The MXR Phase 90 is a phaser effects pedal introduced in 1972 by MXR.

History
The Phase 90 was the first pedal sold by MXR and helped launch the company in 1974. The original model had a simple orange enclosure with a script style MXR logo. In 1977 MXR changed its logo to a block style.  There was a transitional period in which some Phase 90s with script logos had box logo circuits, and vice versa. Production ceased when MXR went bankrupt in 1984.

When Jim Dunlop bought the MXR brand, production resumed. The Dunlop models have an LED to indicate the effect is engaged, and an optional AC power supply. There are several styles, including the standard block logo version, a reproduction of the script logo version, and an Eddie Van Halen signature model. Van Halen first heard  Robin Trower use the pedal in the mid-1970s, and used it on songs such as "Eruption", "Atomic Punk", "Ain't Talkin' 'bout Love", "Everybody Wants Some!!", and "Drop Dead Legs". The 1974 Hand Wired Phase 90 is a recreation of an original 1974 pedal using new old stock (NOS) electronic components.

Description
The Phase 90 has an orange enclosure with a single control knob:

 Speed - varies the speed of the phasing effect.
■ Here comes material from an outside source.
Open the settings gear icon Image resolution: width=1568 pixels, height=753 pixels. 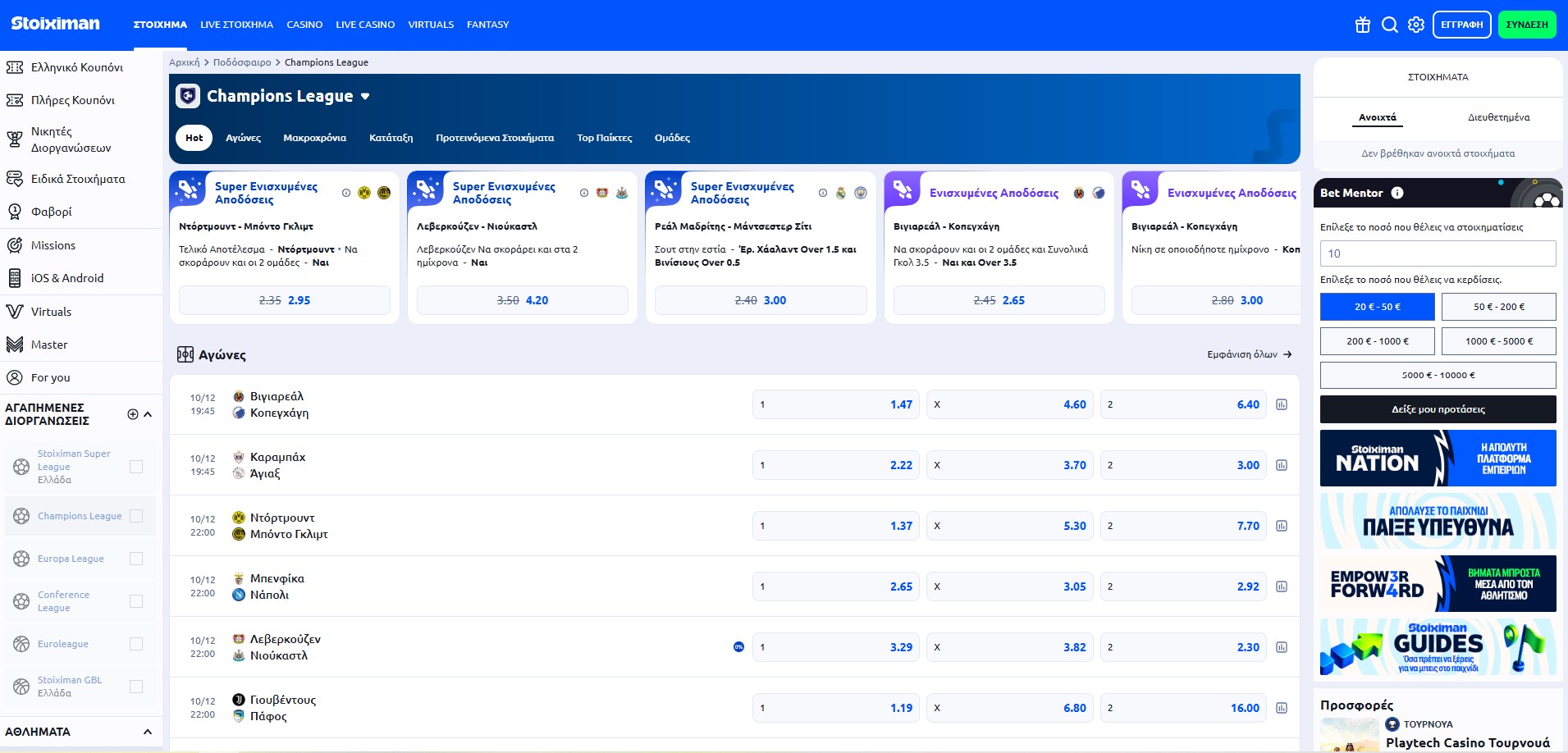pyautogui.click(x=1416, y=25)
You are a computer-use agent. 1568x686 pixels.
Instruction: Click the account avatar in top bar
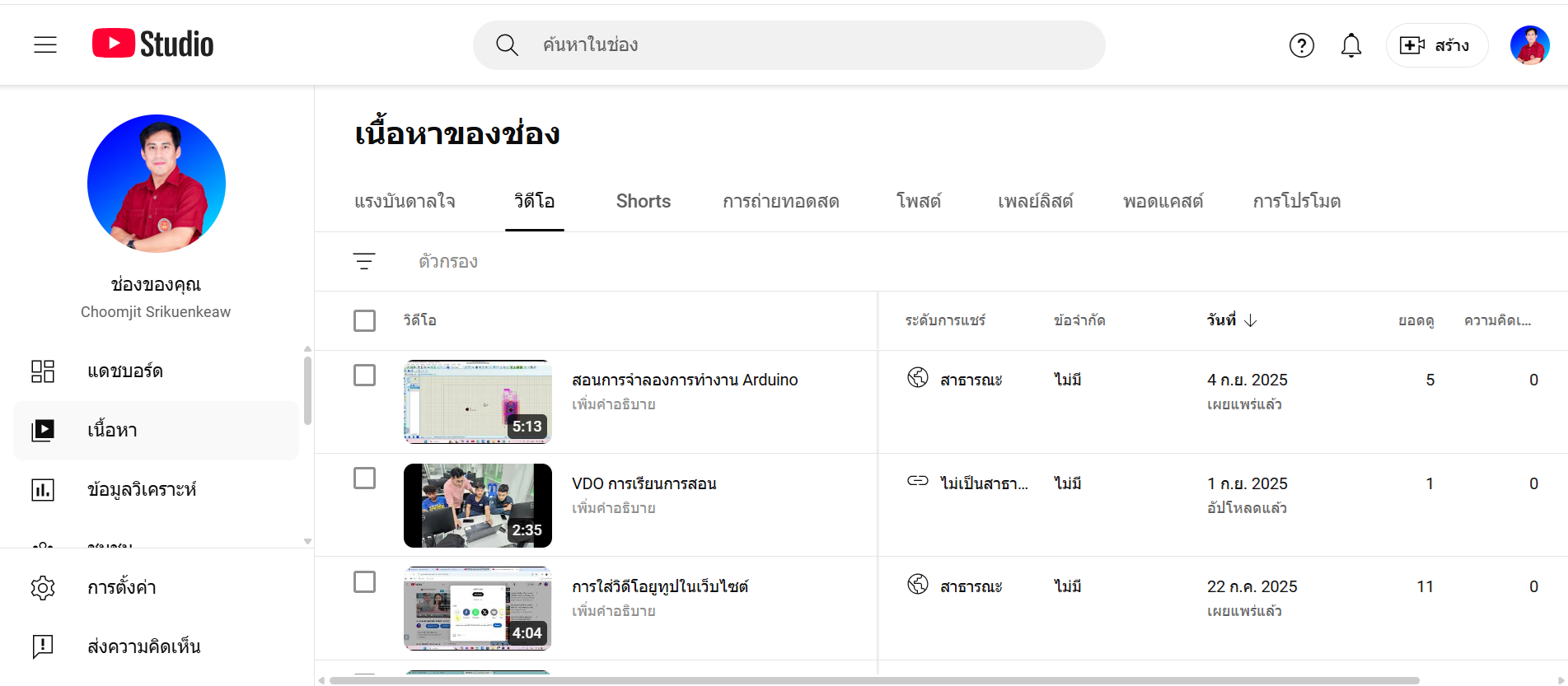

The earliest "block" variants differ from the "script" variants in that they have a more pronounced sound (caused by the addition of a 24 kΩ feedback resistor) and the maximum speed is slightly higher (caused by the replacement of a 10 kΩ resistor in the effect's low-frequency oscillator with a 4.7 kΩ one); some later vintage units also have emphasis and de-emphasis circuits.